Read in the Tucson grocery store data

Scraped from foursquare into a simple CSV file

In [47]:

supermarkets = pd.read_csv("grocery_stores.csv")
supermarkets.head()

	lat	lon	name	addr
0	32.229253	-110.873651	Kimpo Market	5595 E 5th St
1	32.220195	-110.807966	Walmart Neighborhood Market	8640 E Broadway Blvd
2	32.118384	-110.798278	Safeway	9050 E Valencia Rd
3	32.256930	-110.943687	India Dukaan	2754 N Campbell Ave
4	32.193137	-110.841855	Walmart Neighborhood Market	2550 S Kolb Rd

Folium for mapping

Folium is a python wrapper for the Leaflet javascript library, which itself can render interactive maps.

We need a way to convert the census tract ID to its equivalent area on the map, the census website provides this data in the form of ESRI Shapefiles.

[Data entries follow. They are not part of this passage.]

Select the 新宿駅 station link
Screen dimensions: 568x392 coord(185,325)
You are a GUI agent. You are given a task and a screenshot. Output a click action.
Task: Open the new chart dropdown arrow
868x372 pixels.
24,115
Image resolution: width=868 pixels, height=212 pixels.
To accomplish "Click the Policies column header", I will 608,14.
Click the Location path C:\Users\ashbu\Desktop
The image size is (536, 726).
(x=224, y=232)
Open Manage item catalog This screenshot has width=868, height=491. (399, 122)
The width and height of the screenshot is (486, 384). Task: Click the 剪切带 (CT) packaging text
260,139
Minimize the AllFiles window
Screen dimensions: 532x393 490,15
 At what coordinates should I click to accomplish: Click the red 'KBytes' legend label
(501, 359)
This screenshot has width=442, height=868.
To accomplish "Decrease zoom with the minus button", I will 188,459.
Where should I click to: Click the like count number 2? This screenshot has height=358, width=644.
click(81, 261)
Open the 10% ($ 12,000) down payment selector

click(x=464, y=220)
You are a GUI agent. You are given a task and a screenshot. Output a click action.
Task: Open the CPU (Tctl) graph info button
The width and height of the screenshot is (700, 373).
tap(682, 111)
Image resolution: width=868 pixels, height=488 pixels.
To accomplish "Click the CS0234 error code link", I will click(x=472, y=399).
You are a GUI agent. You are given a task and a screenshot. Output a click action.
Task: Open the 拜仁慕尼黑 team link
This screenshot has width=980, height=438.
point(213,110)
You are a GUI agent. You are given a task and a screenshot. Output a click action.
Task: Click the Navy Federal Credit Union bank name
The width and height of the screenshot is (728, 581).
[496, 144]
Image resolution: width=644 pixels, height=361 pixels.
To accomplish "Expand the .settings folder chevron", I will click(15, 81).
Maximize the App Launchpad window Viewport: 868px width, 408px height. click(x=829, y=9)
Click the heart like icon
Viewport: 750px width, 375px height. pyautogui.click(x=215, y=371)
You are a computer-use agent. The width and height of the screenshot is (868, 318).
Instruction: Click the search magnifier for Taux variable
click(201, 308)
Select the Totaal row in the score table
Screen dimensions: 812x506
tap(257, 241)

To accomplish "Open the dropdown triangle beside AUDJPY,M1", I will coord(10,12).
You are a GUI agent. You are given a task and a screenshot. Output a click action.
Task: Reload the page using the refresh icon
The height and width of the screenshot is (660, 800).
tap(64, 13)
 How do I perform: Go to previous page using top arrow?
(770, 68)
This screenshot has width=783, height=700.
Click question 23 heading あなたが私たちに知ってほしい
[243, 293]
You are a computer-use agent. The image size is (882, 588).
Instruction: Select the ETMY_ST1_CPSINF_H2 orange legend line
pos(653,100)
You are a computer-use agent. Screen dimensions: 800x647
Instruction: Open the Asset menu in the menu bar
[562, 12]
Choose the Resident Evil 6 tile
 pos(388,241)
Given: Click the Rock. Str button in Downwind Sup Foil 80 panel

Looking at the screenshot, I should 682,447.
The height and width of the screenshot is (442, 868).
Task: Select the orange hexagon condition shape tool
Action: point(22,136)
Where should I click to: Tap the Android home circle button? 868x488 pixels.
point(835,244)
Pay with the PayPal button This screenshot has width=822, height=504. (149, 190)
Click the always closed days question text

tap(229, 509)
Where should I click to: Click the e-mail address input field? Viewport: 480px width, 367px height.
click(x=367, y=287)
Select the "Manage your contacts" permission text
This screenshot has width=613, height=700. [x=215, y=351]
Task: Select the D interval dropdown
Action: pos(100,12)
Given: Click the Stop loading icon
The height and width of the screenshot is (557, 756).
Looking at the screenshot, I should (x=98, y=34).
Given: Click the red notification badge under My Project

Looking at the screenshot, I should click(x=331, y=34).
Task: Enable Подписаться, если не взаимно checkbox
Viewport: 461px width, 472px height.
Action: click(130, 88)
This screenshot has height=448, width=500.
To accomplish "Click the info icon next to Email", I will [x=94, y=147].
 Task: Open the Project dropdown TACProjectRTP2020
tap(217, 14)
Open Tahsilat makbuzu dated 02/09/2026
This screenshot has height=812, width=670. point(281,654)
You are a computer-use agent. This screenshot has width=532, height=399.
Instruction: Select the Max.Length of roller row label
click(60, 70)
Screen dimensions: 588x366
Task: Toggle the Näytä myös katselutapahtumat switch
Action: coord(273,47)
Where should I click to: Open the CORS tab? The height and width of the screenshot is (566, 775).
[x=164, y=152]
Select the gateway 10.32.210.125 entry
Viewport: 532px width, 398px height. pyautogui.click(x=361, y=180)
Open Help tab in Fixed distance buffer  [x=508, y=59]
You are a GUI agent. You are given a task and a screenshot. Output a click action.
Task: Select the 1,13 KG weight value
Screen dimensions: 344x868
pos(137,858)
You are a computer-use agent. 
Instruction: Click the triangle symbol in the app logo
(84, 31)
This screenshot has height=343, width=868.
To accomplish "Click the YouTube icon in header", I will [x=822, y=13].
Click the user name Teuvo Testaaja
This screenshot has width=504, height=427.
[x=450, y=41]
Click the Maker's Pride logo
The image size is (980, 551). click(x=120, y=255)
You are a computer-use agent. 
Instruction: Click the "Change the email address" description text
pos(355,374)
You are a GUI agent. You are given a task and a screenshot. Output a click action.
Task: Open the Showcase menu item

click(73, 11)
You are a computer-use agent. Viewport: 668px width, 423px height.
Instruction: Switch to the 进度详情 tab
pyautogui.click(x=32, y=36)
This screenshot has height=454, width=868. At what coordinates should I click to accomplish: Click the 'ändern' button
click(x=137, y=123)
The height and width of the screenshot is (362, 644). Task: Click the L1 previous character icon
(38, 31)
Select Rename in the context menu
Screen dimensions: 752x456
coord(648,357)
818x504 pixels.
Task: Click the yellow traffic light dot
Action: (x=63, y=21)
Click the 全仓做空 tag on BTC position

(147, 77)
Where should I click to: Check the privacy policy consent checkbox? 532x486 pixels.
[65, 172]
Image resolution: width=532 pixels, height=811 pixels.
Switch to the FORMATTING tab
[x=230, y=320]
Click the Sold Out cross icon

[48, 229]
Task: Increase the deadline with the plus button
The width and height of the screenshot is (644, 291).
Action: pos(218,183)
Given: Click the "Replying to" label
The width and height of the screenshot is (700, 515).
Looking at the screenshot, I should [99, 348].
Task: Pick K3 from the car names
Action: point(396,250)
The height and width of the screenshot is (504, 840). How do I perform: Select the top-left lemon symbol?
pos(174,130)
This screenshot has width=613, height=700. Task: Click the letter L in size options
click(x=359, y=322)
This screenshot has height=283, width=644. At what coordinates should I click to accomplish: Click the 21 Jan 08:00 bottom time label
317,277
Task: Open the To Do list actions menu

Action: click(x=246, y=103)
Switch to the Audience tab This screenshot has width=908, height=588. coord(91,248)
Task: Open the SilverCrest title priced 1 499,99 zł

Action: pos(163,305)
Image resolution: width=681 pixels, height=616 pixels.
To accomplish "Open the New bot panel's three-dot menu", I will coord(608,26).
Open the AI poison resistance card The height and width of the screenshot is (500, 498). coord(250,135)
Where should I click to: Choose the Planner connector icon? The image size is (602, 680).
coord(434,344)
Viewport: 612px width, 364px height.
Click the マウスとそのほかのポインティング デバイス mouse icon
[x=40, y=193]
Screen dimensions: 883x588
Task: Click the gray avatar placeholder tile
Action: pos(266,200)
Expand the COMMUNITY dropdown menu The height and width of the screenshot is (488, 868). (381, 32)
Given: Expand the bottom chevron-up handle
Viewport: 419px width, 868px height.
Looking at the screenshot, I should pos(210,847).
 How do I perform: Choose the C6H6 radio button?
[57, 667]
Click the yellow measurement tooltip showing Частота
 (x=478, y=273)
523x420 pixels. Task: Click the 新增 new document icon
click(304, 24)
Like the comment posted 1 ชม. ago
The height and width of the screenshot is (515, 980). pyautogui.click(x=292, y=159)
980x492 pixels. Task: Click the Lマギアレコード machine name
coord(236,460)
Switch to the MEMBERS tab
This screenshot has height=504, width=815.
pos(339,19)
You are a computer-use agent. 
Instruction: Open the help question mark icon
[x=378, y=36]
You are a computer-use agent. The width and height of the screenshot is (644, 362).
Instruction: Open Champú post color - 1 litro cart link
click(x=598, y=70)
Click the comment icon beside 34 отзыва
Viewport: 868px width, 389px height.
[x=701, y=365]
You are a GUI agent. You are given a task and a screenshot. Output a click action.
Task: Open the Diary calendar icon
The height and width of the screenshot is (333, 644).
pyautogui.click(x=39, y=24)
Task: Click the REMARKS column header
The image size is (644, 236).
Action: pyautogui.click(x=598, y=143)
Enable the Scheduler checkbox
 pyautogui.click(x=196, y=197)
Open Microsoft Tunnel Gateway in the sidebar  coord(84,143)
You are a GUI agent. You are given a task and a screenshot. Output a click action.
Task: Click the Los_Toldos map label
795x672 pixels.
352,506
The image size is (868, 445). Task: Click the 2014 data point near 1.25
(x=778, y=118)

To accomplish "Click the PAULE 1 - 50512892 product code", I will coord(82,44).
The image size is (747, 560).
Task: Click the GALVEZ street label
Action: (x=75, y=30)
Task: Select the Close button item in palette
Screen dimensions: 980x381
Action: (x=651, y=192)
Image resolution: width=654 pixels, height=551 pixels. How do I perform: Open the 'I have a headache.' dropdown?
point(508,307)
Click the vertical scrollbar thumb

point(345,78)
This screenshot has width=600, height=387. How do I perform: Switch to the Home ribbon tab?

Folium works with GeoJSON files so we need to convert. Handily we can do this using an online converter

In [48]:

import folium
import json

# GeoJSON file of Arizona census tracts
state_geo = "arizona.json"

# initialize map
tucson_coords = [32.2,-110.94]
mp = folium.Map(location=tucson_coords, zoom_start=11)

# map data to geo_json
mp.geo_json(geo_path=state_geo, 
            data=income_df.ix[(income_df["Households; Estimate; Total"] > 0)],
            data_out="median_income.json", 
            columns=["Id2", "Households; Estimate; Median income (dollars)"],
            key_on="feature.properties.GEOID",
            fill_color='YlGn',
            fill_opacity=0.7,
            line_opacity=0.2 ,
            threshold_scale= np.logspace(np.log10(15000), np.log10(125000), 6).tolist(),
            legend_name='Median Income') 

# plot the supermarkets on the map
for i,row in supermarkets.iterrows():
    name = row["name"].decode("utf8")
    mp.circle_marker(location=[str(row["lat"]), str(row["lon"])], popup=name, radius=100, fill_color="red", )

# generate the HTML/Javascript
mp.create_map(path='tucson.html', plugin_data_out=False)

Map!

Here is a link to the map. Unfortunately we ran out of time before being able to add a toggle to toggle between median income and another dataset (e.g. population density). This particular visualisation would also be served better by higher resolution income data than that given by census tracts, but it was a great start: we learned a lot and finished something!